SunDrive, which set a new world record for commercial-sized silicon solar cell efficiency in September, said its latest results have been officially verified by Germany’s Institute for Solar Energy Research (ISFH). The results are more than 0.5% higher than the 25.54% world-record achievement announced by the company last year. SunDrive said the improvements have been observed in open-circuit voltage (Voc), short circuit current (Isc), and fill factor (FF). The improvement in efficiency due to “several equipment and processing upgrades,” the company said in an emailed statement.
The metallization of the HJT cell, with a total area of 274.3 cm2 (M6 size), was performed using SunDrive’s “latest generation of direct copper plating technology which achieves finer feature sizes and superior aspect ratios compared to commercial silver screen-printing technologies.”

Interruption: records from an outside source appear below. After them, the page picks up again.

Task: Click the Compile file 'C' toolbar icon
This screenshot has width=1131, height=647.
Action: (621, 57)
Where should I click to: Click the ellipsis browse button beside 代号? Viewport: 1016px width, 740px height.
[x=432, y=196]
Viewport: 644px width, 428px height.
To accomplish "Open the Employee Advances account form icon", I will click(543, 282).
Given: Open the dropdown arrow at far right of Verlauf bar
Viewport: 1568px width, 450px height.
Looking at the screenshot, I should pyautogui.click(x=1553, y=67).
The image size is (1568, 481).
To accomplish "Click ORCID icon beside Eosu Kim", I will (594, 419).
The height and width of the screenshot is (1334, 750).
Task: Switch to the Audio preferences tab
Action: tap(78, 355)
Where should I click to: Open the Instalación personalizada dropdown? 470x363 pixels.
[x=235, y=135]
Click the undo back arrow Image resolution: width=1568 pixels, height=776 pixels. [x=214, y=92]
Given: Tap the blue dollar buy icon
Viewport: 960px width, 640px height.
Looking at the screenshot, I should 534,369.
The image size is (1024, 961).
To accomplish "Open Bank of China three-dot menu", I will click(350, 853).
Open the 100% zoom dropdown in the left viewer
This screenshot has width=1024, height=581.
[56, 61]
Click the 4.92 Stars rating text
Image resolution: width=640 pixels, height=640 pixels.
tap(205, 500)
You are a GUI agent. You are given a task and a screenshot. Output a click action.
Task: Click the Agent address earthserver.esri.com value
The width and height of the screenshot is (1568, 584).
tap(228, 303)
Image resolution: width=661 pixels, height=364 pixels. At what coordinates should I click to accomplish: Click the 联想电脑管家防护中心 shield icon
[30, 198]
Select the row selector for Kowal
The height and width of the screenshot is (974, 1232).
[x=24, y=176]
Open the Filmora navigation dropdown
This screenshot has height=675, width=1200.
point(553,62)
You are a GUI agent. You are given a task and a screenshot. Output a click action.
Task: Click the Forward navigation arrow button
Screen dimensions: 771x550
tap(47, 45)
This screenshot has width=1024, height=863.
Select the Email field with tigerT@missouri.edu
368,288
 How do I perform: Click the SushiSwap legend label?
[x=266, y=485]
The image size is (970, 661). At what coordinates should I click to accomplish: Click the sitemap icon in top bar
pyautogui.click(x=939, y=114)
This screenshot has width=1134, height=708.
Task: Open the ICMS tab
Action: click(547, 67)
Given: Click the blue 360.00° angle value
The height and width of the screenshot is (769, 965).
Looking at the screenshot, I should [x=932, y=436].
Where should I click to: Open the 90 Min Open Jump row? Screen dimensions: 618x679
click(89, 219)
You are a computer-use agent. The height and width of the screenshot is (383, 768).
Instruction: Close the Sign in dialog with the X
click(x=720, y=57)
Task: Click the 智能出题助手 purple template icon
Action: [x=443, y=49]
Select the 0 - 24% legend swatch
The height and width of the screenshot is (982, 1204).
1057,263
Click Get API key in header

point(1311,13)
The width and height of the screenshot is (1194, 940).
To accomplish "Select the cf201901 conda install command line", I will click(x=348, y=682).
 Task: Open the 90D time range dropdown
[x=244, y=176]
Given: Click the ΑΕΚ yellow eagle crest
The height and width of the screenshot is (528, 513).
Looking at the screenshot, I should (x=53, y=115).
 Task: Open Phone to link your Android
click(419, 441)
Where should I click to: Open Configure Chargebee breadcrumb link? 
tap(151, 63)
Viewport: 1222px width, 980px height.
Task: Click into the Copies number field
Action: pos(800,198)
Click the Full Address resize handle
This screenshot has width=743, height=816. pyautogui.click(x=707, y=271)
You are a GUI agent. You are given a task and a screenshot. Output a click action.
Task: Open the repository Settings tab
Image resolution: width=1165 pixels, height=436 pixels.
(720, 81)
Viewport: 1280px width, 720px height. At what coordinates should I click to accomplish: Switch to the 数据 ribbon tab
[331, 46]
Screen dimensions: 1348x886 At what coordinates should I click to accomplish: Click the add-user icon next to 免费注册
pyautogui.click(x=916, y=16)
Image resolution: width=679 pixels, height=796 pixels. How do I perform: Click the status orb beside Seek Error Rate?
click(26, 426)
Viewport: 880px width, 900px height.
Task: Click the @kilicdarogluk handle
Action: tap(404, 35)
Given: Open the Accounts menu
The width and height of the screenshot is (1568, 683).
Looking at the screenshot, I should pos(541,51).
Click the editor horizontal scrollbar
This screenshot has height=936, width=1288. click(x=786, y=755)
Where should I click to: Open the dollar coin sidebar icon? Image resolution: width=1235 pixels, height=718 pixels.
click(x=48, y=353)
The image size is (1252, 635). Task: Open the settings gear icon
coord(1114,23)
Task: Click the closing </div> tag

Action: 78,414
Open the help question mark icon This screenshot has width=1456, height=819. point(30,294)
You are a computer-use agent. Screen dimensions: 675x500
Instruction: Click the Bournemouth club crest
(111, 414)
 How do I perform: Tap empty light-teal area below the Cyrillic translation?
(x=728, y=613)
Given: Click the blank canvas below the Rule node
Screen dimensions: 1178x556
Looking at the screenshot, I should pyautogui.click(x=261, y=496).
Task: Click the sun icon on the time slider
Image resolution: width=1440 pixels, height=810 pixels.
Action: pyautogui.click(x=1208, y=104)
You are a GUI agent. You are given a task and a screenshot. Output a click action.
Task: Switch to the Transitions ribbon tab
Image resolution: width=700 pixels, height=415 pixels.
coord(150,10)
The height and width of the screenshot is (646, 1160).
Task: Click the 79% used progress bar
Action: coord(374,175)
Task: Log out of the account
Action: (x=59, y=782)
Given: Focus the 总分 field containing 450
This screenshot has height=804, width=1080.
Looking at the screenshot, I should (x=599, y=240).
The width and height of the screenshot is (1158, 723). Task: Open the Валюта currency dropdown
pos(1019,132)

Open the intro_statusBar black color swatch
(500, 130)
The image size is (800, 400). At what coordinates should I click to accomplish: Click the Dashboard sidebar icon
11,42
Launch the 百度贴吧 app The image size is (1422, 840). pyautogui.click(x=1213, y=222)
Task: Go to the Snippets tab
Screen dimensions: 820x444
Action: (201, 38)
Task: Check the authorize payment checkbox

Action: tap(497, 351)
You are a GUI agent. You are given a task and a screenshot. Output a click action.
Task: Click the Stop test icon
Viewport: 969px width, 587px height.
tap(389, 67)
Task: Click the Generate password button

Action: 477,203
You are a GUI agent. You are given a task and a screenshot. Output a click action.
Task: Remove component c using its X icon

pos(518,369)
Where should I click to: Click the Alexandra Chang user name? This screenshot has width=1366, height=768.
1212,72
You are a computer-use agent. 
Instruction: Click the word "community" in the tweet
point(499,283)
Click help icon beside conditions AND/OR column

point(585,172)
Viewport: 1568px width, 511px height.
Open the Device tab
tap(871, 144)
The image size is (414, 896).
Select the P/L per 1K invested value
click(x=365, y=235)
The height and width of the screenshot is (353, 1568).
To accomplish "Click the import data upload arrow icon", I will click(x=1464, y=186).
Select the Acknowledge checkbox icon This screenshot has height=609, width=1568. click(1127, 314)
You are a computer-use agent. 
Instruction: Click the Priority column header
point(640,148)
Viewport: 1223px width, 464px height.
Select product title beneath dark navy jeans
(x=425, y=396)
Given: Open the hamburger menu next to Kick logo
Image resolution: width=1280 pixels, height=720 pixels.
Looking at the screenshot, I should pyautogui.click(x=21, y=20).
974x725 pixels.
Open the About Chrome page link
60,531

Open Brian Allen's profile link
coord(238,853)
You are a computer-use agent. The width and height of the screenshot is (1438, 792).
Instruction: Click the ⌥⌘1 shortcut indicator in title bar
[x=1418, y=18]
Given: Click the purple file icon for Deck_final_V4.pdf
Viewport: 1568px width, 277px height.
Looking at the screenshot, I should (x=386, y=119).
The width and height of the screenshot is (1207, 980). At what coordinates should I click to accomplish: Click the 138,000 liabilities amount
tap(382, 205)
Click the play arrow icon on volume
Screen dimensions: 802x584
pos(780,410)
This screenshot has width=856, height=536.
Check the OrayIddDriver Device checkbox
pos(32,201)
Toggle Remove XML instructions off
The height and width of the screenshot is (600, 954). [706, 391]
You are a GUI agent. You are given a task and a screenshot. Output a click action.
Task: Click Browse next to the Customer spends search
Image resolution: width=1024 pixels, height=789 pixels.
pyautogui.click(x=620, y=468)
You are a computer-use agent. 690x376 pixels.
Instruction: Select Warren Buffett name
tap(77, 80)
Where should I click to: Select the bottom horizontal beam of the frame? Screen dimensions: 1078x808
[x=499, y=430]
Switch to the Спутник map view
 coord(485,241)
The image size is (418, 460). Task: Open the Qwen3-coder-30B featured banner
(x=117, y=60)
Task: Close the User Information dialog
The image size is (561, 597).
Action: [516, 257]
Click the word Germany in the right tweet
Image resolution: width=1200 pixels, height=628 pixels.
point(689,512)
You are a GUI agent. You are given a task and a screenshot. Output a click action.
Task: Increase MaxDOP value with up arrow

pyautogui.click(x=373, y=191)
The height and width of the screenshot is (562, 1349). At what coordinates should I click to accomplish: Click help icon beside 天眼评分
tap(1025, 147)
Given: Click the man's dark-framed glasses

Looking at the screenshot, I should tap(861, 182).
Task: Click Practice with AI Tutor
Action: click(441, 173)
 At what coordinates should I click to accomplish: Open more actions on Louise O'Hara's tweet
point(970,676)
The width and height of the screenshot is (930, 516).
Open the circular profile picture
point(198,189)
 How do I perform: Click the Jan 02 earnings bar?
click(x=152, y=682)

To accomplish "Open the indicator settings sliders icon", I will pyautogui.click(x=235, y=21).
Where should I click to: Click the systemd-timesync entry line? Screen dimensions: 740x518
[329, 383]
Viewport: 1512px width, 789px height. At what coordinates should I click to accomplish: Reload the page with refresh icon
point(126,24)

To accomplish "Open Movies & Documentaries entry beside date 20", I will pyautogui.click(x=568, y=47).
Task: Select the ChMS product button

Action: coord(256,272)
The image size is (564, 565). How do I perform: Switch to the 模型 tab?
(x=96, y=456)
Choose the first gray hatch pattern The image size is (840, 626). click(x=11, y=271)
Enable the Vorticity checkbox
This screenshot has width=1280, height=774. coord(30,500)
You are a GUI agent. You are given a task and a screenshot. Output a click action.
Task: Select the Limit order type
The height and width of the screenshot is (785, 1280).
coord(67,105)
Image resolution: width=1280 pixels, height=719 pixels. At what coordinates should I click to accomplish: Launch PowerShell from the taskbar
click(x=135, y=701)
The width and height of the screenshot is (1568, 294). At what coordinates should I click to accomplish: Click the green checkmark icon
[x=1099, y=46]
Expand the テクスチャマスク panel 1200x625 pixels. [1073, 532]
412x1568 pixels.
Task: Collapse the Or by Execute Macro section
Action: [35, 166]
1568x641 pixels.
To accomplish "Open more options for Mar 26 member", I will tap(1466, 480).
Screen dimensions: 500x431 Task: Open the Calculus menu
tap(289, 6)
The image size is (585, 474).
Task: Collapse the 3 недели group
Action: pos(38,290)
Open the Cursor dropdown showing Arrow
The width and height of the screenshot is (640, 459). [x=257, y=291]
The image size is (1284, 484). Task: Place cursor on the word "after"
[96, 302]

Silver is a key component in today’s solar panels with estimates indicating solar panel manufacturing accounts for about 20% of the world’s annual consumption of the precious metal. That volume is expected to increase as the next generation of high-efficiency cells currently being developed require up to three times more silver than their antecedents.
SunDrive’s solution, developed by Chief Executive Vince Allen during his PhD at the University of New South Wales (NSW) in Sydney, has been to replace the precious metal with copper. Allen said for solar to reach its full potential, solar cells need to be more efficient, and copper is the key to unlocking the floodgates of more efficient solar cell structures.
“Copper is around 100 times cheaper per kilogram and around 1,000 times more abundant than silver,” he said. “And aside from the abundancy and cost benefits of copper, we have found we can improve the efficiency above and beyond what is attainable with silver.”
The company, which successfully fabricated its first full-size panel in December, said it is planning to establish cell and module production operations in Australia by the end of 2023 to provide for the nation’s rooftop solar PV market and future utility-scale projects.